TASK DIRECTIONS: Put the material from the line with "You are a computer-use agent. The" to the line with "point(357,975)" into a numbered list, leaving out any blank lines.

MATERIAL PROVIDED:
= = =
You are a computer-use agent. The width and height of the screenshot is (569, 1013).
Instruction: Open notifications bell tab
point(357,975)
= = =
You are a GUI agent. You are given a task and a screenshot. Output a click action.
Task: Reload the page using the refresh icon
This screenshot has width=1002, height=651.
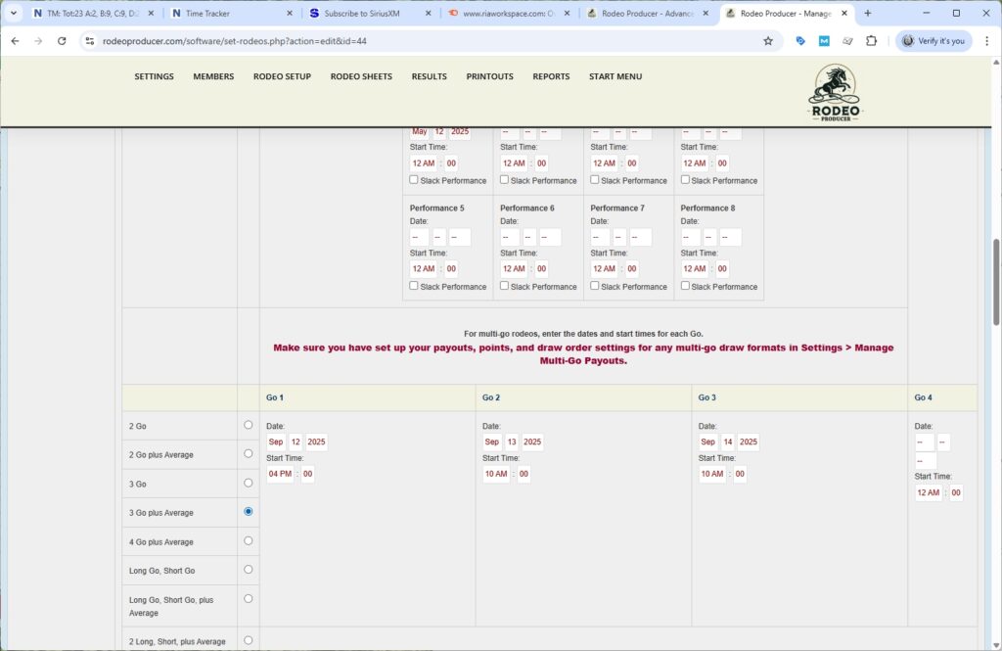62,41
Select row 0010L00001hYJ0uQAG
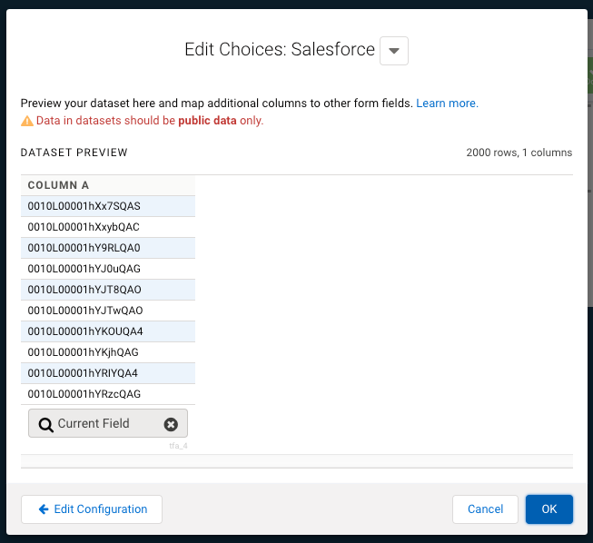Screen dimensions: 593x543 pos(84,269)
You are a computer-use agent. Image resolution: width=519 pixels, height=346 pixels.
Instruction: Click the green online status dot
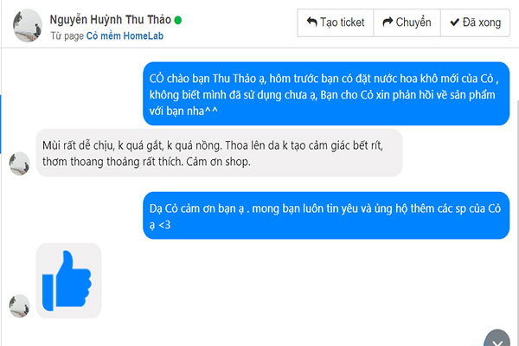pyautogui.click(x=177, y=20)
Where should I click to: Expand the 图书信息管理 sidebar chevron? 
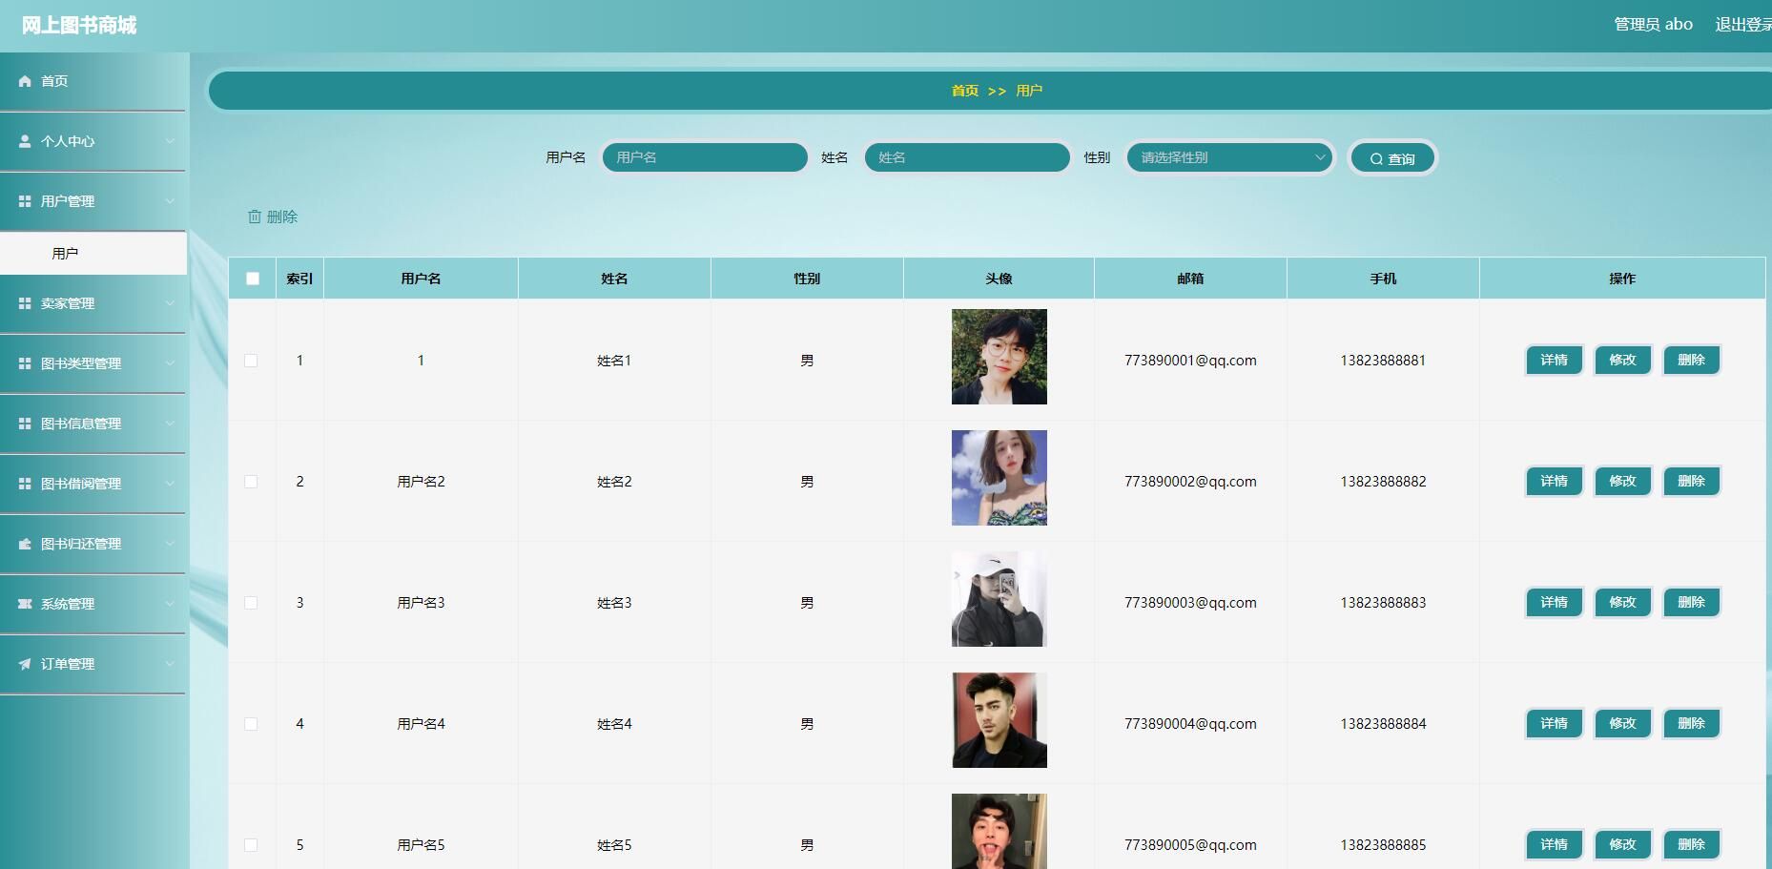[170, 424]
= = =
ANSWER:
1. You are a computer-use agent. The width and height of the screenshot is (569, 1013).
2. Instruction: Open notifications bell tab
3. point(357,975)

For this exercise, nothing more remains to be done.